When the world's oceans last rose, 15,000 years ago as the last Ice Age ended, sea levels didn't increase smoothly. Instead the rise occurred in bursts, fossil corals from the Gulf Of Mexico reveal. The causes of that period of warming were different from those today, but the work may still help scientists predict the form of future changes to the oceans.
Efforts to reconstruct ancient sea levels have been hindered by a lack of fine-grained data, leaving palaeogeologists to present predictions in linear graphs. This has influenced future estimates. Professor Andre Droxler of Rice University said in a statement that Intergovernmental Panel on Climate Change reports, for example, “had to simply take the projected rise for a century, divide by 100 and say, 'We expect sea level to rise this much per year.'”
Droxler is part of a team that mapped 10 fossil reefs, discovered off Texas in the 1930s, using multi-beam echo sounders. These reefs once hosted tropical corals, the kind that need plenty of sunlight to grow, rather than deep-sea black corals. They now lie in roughly 60 meters (195 feet) of water, 50-80 kilometers (30-50 miles) off Corpus Christi, too deep for such corals to thrive, and much deeper than the reefs threatened by Hurricane Harvey.

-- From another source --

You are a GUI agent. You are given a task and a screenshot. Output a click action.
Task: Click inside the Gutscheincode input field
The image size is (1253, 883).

Droxler calculated that the water depth would have allowed the coral to begin forming between 19,000 and 11,000 years ago, as the world exited the last Ice Age and the planet's glaciers began to melt. The reefs are terraced, showing how the corals reached up towards the light as water rose above them, until eventually, the surface rose too far or too fast for them to keep up.

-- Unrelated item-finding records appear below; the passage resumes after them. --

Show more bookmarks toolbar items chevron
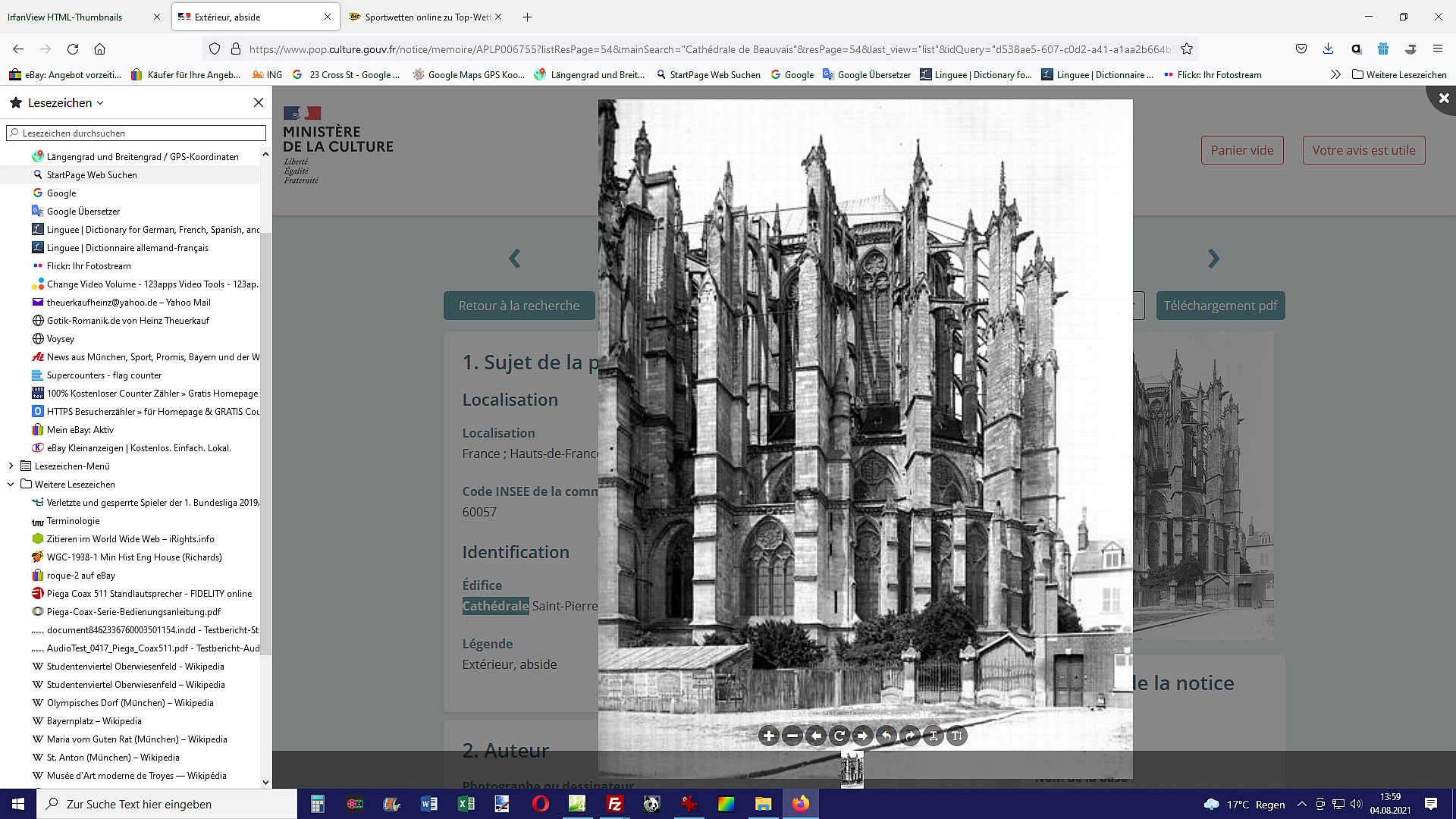The image size is (1456, 819). point(1335,74)
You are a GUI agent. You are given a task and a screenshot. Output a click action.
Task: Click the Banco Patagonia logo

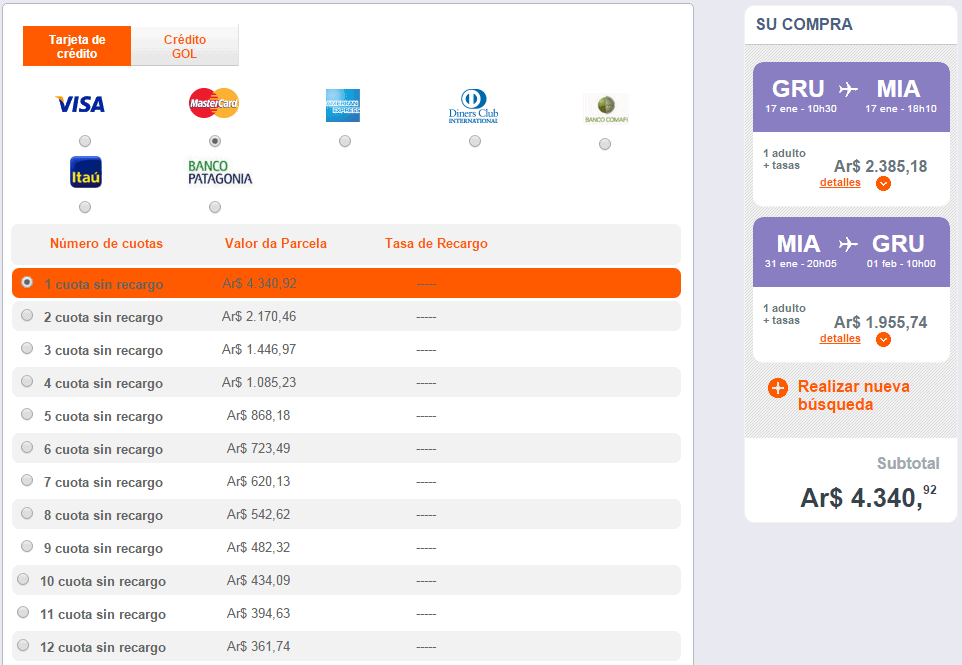[x=220, y=172]
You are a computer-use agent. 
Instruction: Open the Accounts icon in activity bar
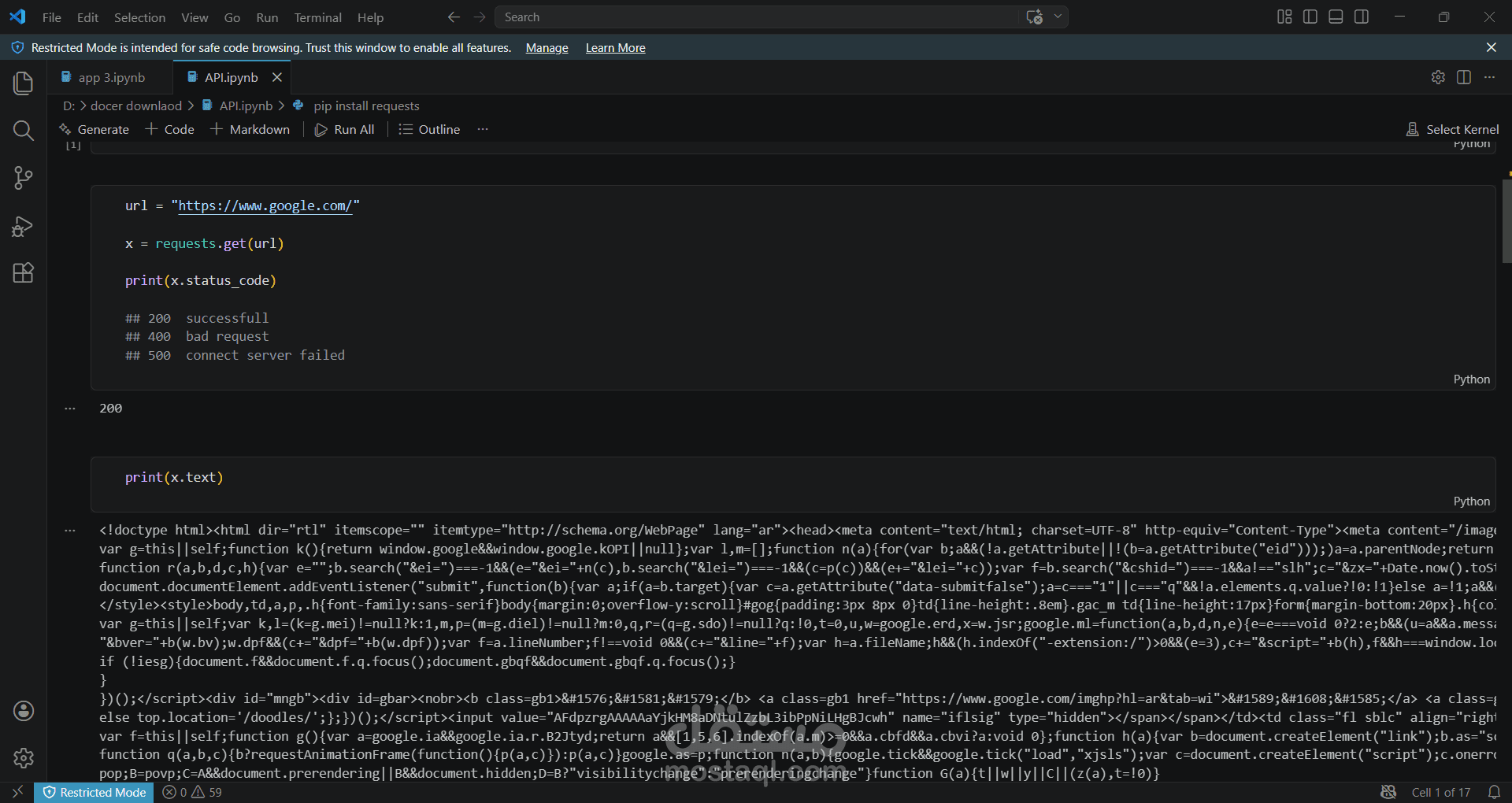coord(23,711)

The shapes of the reefs have been preserved in magnificent detail, and Droxler and colleagues report in Nature Communications what they reveal about the way the waters rose.
According to study author Pankaj Khanna, when sea levels rise slowly, reefs keep up using what is called backstepping, producing a shape that looks like a set of stairs. "In our case, each of these steps reveals how the reef adapted to a sudden, punctuated burst of sea-level rise," Khanna said. "The terraces behind each step are the parts of the reef that grew and filled in during the pauses between bursts."

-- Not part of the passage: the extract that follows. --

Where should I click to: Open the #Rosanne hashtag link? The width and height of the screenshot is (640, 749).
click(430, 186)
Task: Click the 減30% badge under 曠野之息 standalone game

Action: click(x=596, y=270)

The reefs are widely spaced, with terraces at consistent depths, indicating their stop-start growth was not caused by local factors. Some reefs had six terraces, showing the sea levels of the era rose in at least that many bursts over a period of a century or less.
The positive side of this story is that ecosystems have coped with more rapid increases in sea levels than we thought, but the implications for coastal communities are frightening, as inundations could happen terrifyingly fast.